* TEXT
** START **
Our greatest fear should not be of failure, but of succeeding at something that doesn’t really matter. D.L.Moody
 
These days, whenever I see an email with the subject line that is the title of this particular bit of indulgence, I make a check mark in the box next to it and hit delete. I also perform this same operation on anything pertaining to saving polar bears, signing up for "fun" runs where you wind up getting covered in mud, foam or an array of colored chalk dust, political proselytizing by Harry Reid or Nancy Pelosi, or anything related to a once relevant 9/11 truth movement which is now populated by paranoid whack jobs and people who don’t know when something is done and pointless. I then don’t really have much reading left to do there and move on to other things that seem to matter, although it’s sometimes hard to tell about even that. There- just now I was checking on an anticipated other email message and found two more of the above mentioned Re:’s- check, check- delete.
 
For those of us who have not indulged in the now over 200 "messages" in this particular string contained in the facebook’s VashonAll page, it involves a supposed Hollywood scout who came here to look for Vashon’s Archie Bunker so someone could make another so-called "reality" show about him and how he finds redemption and change amongst the myriad of glutenless, liberal denizens of this hallowed isle. What puzzled me from the start was what exactly might be the catalyst of change that would turn Archie into a born again tree-hugger during the run of the show, having not succumbed to radical personality metamorphosis as of yet in the duration of his cranky, unenlightened Island existence. Perhaps they were counting on the fact that change doesn’t come easy, but with a little luck- and maybe a secretly scripted plot twist here and there- our resident curmudgeon would perhaps come around, in five or six years, to the eagerly awaited personality correction, once the realization had hit home that the show had long ago run out of jokes about ferries, bikes in trees, carved wooden sentinels and just what today’s special is. I mean, did this scout not include the demise of the Church of Great Rain in his pre-visit research?
** END **
* JOB 1
Pick out each row in which the string "dropdown" appears. Case counts.

* DATASET ROWS
** START **
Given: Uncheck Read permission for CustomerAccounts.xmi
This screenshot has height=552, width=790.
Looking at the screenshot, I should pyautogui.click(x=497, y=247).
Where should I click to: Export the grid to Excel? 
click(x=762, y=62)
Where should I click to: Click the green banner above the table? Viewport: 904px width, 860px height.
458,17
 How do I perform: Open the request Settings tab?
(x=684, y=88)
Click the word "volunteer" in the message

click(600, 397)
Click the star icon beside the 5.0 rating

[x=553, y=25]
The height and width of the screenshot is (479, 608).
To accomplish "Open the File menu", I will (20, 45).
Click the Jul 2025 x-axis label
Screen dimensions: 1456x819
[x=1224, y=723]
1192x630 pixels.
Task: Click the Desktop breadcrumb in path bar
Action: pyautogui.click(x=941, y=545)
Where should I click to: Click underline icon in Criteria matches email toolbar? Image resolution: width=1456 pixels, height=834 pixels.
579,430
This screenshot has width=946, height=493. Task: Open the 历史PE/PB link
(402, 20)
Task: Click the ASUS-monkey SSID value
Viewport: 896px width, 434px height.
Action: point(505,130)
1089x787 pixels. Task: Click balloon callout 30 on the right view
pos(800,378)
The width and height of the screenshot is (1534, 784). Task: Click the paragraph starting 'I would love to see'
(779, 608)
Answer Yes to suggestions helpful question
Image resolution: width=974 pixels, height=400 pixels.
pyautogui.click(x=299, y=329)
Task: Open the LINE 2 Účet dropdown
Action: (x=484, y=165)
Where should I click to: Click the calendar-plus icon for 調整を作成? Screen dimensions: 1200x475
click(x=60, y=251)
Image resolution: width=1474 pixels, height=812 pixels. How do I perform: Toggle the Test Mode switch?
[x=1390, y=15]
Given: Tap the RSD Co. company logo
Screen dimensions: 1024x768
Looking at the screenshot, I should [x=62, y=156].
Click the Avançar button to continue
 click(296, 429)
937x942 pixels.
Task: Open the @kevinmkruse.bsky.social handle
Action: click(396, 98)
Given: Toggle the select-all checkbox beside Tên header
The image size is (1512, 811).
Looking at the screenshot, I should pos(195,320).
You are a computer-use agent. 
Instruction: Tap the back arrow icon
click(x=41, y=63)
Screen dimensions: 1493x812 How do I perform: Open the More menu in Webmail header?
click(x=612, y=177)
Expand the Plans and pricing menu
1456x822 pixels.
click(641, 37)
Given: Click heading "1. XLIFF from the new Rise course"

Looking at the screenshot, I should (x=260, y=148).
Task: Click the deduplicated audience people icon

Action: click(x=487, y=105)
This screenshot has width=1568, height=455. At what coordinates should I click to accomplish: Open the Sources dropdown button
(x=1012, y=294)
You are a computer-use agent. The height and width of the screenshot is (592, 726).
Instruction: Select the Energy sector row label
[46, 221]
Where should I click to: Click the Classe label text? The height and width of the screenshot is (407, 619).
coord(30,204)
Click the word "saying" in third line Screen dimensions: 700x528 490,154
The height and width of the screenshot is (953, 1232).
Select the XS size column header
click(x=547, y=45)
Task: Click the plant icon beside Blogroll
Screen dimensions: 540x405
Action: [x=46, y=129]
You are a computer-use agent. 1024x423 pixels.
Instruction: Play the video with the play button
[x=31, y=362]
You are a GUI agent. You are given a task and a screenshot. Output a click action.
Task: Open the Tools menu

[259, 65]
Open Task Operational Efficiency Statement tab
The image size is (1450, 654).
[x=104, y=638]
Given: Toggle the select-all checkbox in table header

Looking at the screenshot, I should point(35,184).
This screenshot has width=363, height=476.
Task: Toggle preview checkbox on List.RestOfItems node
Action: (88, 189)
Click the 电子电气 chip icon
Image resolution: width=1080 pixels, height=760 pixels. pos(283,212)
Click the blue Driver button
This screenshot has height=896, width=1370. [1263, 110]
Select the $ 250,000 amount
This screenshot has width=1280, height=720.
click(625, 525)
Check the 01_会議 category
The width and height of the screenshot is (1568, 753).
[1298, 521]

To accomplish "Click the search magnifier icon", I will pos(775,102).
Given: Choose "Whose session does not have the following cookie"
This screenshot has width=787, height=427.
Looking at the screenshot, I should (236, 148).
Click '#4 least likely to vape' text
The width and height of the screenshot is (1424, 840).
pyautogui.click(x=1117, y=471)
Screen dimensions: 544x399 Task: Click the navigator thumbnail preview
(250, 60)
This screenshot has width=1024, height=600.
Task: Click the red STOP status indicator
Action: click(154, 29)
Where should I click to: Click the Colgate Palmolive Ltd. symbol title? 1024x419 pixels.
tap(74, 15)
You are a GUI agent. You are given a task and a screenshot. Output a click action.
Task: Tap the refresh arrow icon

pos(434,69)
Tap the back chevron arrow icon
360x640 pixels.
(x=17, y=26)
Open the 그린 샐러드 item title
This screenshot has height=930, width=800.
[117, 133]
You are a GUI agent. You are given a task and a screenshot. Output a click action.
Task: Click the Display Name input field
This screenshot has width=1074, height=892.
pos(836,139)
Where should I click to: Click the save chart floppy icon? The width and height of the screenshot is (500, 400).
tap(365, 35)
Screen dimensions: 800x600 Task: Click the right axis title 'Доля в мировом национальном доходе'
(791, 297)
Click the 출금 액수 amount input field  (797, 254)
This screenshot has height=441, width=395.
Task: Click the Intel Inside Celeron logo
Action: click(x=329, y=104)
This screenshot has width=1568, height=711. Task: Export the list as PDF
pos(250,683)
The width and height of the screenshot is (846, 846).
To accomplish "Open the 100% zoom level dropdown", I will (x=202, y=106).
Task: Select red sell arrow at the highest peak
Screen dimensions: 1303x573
** END **
* JOB 2
In the essay on the VashonAll reality-show thread, what did the supposed Hollywood scout come to the island to look for?

* TASK ANSWER 1
Task: Open the LINE 2 Účet dropdown
This screenshot has width=1568, height=455. At what coordinates should I click to accomplish: Open the Sources dropdown button
To accomplish "Open the 100% zoom level dropdown", I will (x=202, y=106).

* TASK ANSWER 2
Vashon's Archie Bunker.